Effect of BMP4 on the Growth and Clonogenicity of Human Leukemia and Lymphoma Cells

Materials and Methods

Cells and reagents. Twelve human leukemia and lymphoma cell lines derived from acute T-lymphoblastic leukemia (T-ALL), B-cell malignant lymphoma (B-ML), chronic lymphocytic leukemia (B-CLL), acute myeloblastic leukemia (AML), and chronic myelogenous leukemia (CML) were used (Table I). T-ALL cell lines were provided as a gift from Dr. A. Harashima and Dr. K. Orita (Fujisaki Cell Center, Okayama, Japan). The TMD cell lines were established in our laboratory. NB4 (11) was kindly provided by Dr. M. Lanotte (Hôpital Saint-Louis, Paris, France). The OCI/AML cell lines were established at the Ontario Cancer Institute (Toronto, Canada). AA (12) was established by Dr. A. Arai (Tokyo Medical and Dental University, Japan) from acute pure erythroid leukemia cells. The other cell lines were supplied by the Japanese Cancer Research Resources Bank (Tokyo, Japan). Recombinant human BMP4 was purchased from R&D Systems (Minneapolis, MN, USA).

Short-term growth assay. The effects of BMP4 on short-term growth were examined using a colorimetric assay (WST-1 assay).
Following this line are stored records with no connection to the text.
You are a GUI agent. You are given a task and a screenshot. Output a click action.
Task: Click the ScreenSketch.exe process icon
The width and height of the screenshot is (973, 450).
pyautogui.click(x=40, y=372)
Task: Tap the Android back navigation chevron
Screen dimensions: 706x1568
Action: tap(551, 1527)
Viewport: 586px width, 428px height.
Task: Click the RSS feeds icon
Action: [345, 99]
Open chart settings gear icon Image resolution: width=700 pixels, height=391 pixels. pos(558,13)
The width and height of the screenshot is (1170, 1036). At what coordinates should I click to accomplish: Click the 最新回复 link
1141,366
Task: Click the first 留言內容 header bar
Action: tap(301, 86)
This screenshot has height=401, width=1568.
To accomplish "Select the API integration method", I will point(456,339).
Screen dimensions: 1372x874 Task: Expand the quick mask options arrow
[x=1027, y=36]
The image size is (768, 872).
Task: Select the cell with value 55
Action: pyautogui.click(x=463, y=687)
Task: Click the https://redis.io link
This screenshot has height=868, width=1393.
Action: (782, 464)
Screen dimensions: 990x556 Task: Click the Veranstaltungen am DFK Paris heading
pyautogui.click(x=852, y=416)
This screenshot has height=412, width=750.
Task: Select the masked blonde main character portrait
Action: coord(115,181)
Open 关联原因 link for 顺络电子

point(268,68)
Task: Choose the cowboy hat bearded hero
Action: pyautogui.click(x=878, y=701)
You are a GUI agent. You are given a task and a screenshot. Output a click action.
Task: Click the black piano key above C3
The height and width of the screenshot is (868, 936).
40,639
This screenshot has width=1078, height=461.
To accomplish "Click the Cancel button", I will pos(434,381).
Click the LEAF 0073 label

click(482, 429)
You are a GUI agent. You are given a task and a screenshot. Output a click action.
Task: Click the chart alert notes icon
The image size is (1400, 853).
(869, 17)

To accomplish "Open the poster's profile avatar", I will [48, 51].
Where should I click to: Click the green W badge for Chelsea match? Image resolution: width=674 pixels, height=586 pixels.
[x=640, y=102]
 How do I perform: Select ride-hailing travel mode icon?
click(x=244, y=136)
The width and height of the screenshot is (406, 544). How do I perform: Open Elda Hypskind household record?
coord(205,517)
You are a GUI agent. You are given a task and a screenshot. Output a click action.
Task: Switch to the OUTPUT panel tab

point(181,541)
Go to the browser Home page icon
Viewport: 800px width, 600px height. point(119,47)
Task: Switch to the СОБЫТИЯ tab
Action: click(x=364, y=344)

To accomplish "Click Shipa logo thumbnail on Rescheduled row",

The cells (0.2-1×10⁴ cells/well) were cultured in 0.1 ml of RPMI-1640 medium (GIBCO, Invitrogen, Grand Island, NY, USA) supplemented with 10% fetal calf serum, with or without BMP4. After 5 days of culture, a solution of WST-1 and 1-methoxy-5-methylphenazinium methylsulfate (Dojindo Laboratories, Kumamoto, Japan) was added to the cells. The optical density was measured using an enzyme-linked immunosorbent assay reader, to provide an indication of the cell number. The Student's t-test was used to determine the statistical significance of the differences between the controls and the BMP4-treated cells.

Colony assay. The effects of BMP4 on colony formation were examined. Six cell lines that form distinct colonies were used. The cells were plated at 0.2-1×10³ cells/well in 96-well culture plates, in 0.1 ml of RPMI-1640 medium containing 0.8% methylcellulose, with or without BMP4. After 7 days of culture, colonies containing more than 20 cells were counted under an inverted microscope.

Cell morphological analysis. To examine the effects of BMP4 on differentiation, cells cultured with or without BMP4 were observed under an inverted microscope. Cytospin preparations were created from the harvested cells, stained with Wright, and observed under a microscope.

Reverse transcription-polymerase chain reaction (RT-PCR). The expressions of the genes for BMP4 and its receptors were examined using qualitative RT-PCR. Total RNA was extracted, and first-strand cDNA was synthesized. PCR was performed using the primers shown in Table II. The products were electrophorised on an agarose gel and stained with ethidium bromide. The effects of BMP4 stimulation on gene expression were examined with quantitative RT-PCR using a FastStart DNA Master SYBR Green I kit and a LightCycler (Roche Diagnostics, Mannheim, Germany), according to the manufacturer's protocols. We used QuantiTect primers (QIAGEN, Hilden, Germany) for inhibitor of DNA binding 1 (ID1) and ID2 genes, which are down-stream target genes of BMP signaling (9), and LightCycler primer sets for the β-actin gene, used as a control, and for the Notch-related genes.

Immunoblot analysis. In order to confirm that BMP4 treatment mediated signaling transduction in these cell lines, we performed immunoblot analysis to examine the phosphorylation of the SMAD1/5/8 complex. Cells cultured for 24 hours, with or without 50 ng/ml BMP4, were harvested and lysed. The lysates were subjected to sodium dodecyl sulfate-polyacrylamide gel electrophoresis (SDS-PAGE) and were immunoblotted with antibodies against SMAD1, phosphorylated SMAD1/5/8 (Cell Signaling Technology, Danvers, MA, USA), and α-tubulin (Abcam, Cambridge, MA, USA), used as a loading control.